The popularity of Gendang Beleq has increased since the 1990s due to support and promotion by the Indonesian government to promote local art performances. Presently the performance is not only in a ritual context but also in cultural festivals or for tourist performances.

== Performances ==

In a Gendang beleq performance, the drummers carry and play gendang and dance a dramatic and confrontational duet. The drummers play interlocking tune with their large drums. Aside from able to play their instruments, the players must have the agility and stamina to perform the dance and marching with their instrument.

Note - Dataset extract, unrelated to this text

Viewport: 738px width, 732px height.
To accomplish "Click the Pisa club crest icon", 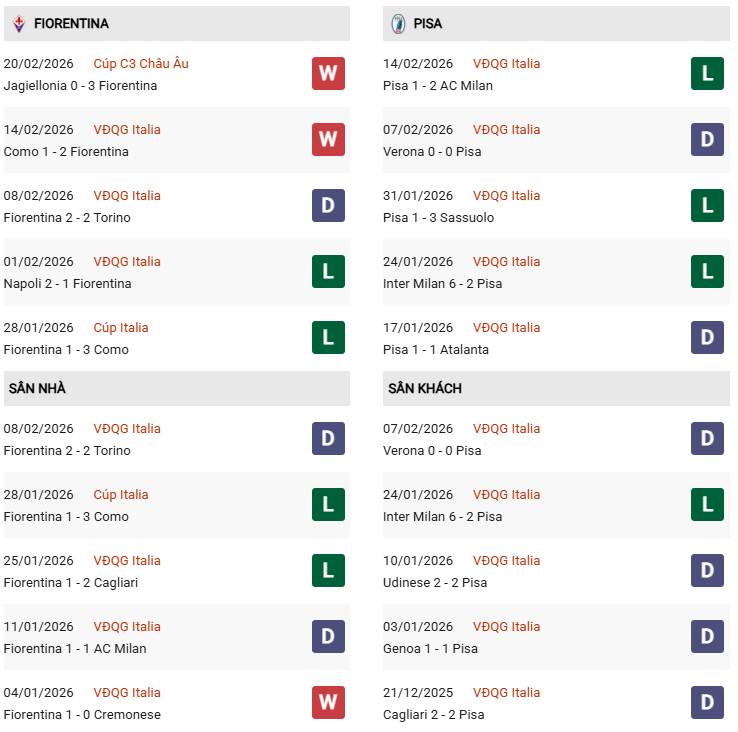I will (398, 23).
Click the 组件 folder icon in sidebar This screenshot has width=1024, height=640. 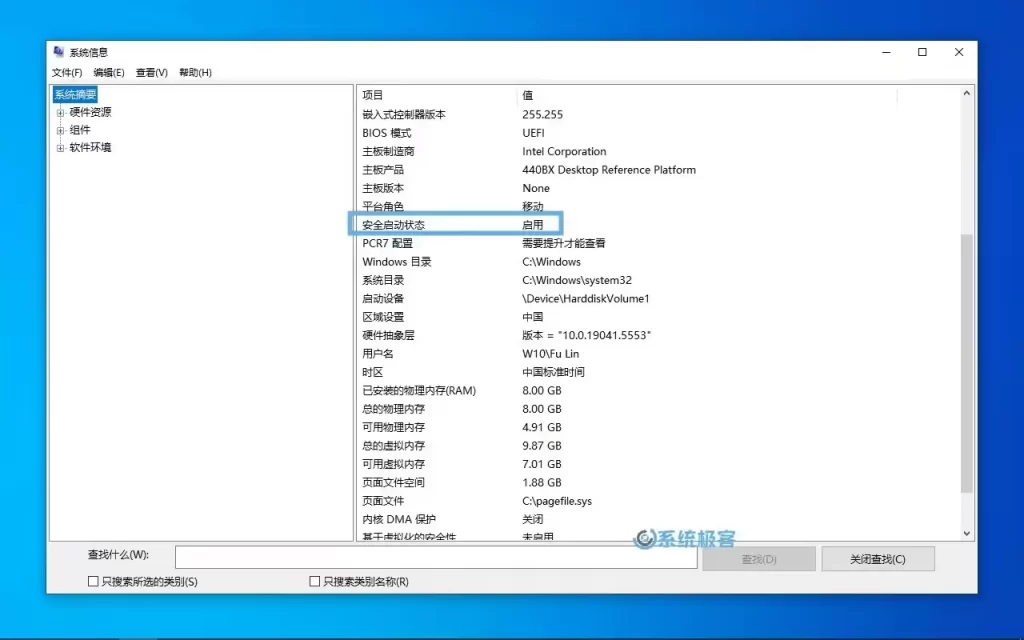click(61, 128)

Gendang beleq can be performed during life-cycle ceremonies, such as celebration of birth, circumcision, wedding and funeral. It can also be performed in a ceremony to invoke rainfall or in a celebrations for national holidays.

In Sasak wedding, gendang beleq performance is part of the nyongkolan ceremony, where the family of the groom went in a parade to the bride's house to bring her to the location of the marriage ceremony.

The West Nusa Tenggara provincial government held "The Master of Gendang Beleq" competition where gendang beleq players compete to decide the best team. It is held in front of Governor office in Mataram, Lombok.

Outside Lombok, the performance is popular among migrant Sasak in other islands of Indonesia, such as in the neighbouring Sumbawa Island.